09 Sep 2008 12:47 PM
If unused index is also the high maintenance cost index then I assume it is better to drop it. I am not sure if I should remove an unsed index in our database. Here are the details...

We have an audit table with a primary key. This Audit table has a clustered index on the primary key. Mostly we only insert into this audit table. We query this table only once in a while when clients requests for some history data. In last 2 months we never queried this table so this index shows up in unused index and high maintenance cost index list.

SHOULD I REMOVE THIS INDEX (to improve the inserts performance) OR KEEP IT (for querying the table when clients request)??

My another concern is if I remove the only index from the table then in few days this table will be fragmented.

I used the scripts from "http://msdn.microsoft.com/en-us/mag...35978.aspx" to determine the high cost indexes
New Member
New Member

20 Nov 2008 02:53 AM
While I agree with gunneyk's logic, I am a performance freak.... I would remove the index on a trial basis.

If the occasional query performance would become an issue, it can easily be put back.

Kalman Toth, SQL Server 2008
New Member
New Member

26 Nov 2008 12:04 AM
I agree with Peter on PK requirements on OLTP tables.

However, non-OLTP tables (2nd hand data) generally do not require Primary Key and 3NF design. Example: audit, logging, history, reporting and staging tables.

While Primary Key requires a unique constraint, it does not have to be a clustered index.
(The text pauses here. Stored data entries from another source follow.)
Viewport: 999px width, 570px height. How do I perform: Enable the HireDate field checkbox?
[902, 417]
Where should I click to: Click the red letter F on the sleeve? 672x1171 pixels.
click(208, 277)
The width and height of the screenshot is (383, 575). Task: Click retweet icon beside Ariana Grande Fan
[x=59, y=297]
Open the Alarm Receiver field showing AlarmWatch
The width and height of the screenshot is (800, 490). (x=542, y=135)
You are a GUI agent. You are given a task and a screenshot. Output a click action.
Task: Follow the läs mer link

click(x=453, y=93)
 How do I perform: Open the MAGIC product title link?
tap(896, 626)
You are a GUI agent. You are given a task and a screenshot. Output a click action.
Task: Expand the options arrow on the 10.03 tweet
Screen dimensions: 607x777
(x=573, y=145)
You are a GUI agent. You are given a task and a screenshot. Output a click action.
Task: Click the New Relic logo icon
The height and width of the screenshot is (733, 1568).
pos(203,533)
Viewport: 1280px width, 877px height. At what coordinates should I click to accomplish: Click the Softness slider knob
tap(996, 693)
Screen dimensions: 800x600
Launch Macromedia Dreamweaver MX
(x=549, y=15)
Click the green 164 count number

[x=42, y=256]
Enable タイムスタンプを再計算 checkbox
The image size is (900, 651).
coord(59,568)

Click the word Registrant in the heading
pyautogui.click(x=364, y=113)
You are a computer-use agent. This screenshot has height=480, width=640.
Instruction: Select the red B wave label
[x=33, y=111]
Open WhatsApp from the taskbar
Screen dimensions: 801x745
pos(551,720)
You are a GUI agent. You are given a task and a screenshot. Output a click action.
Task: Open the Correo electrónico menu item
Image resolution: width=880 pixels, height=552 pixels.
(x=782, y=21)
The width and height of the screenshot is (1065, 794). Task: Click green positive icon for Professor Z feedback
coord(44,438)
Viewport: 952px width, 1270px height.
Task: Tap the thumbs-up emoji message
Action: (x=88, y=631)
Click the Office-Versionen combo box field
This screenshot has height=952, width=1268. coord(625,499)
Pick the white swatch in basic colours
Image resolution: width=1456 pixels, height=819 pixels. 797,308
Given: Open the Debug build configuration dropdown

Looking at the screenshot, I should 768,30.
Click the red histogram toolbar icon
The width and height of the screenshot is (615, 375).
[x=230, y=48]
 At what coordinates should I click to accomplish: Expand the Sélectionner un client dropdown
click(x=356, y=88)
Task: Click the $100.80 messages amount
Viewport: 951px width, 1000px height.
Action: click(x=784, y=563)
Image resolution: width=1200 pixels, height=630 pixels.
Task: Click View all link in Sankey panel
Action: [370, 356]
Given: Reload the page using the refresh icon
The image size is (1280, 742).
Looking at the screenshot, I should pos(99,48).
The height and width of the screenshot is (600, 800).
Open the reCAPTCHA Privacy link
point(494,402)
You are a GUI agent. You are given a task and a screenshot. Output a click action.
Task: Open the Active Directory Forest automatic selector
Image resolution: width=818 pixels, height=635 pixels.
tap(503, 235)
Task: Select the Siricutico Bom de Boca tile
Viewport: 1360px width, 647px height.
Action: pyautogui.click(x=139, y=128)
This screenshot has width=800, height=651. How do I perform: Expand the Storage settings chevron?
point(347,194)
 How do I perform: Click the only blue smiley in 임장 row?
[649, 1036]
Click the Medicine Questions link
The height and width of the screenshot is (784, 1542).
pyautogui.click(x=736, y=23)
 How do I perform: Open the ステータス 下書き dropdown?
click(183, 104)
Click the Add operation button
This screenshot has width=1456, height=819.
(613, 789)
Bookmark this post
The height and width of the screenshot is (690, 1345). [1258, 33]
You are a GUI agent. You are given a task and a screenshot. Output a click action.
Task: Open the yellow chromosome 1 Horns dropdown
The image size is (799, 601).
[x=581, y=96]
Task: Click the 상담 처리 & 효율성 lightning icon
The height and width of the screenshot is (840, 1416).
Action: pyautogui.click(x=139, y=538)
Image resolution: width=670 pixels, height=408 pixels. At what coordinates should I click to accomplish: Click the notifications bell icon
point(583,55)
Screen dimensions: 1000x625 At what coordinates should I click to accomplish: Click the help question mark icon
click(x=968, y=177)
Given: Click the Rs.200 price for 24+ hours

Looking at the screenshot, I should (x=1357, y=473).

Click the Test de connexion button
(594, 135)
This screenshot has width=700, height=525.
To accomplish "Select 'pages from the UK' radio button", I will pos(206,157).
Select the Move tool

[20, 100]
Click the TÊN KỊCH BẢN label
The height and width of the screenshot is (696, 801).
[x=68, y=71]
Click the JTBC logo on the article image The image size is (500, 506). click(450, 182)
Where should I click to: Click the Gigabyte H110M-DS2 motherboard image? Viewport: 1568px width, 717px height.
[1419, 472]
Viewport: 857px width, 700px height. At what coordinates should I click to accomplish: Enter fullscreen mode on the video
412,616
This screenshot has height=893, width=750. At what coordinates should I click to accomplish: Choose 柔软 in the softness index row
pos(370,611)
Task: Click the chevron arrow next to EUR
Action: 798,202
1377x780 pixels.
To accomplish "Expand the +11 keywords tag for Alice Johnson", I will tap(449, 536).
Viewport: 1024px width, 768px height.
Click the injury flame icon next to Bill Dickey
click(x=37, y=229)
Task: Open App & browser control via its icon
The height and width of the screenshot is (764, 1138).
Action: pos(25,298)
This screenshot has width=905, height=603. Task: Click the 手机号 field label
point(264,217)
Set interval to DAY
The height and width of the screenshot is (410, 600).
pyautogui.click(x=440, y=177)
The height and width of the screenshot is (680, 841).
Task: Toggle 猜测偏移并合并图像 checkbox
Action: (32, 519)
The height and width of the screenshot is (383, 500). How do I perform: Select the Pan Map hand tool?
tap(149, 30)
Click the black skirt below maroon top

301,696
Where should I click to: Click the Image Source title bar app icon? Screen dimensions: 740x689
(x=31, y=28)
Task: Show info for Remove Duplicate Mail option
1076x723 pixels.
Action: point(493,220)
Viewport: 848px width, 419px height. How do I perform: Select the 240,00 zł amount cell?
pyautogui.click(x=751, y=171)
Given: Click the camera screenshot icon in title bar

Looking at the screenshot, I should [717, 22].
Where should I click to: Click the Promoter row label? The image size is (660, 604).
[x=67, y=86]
It can be an NC index.

If you are defining a table like:

create table Celebrity (
CelebrityID int identity(1,1) primary key,
Name varchar(64) )

SQL Server automatically creates a clustered index on CelebrityID.

I can define a second index on CelebrityID:

CREATE UNIQUE NONCLUSTERED INDEX [idxCelebrityUnique] ON [dbo].[Celebrity]
[CelebrityID] ASC

and remove the clustered index, and place it on a different column(s).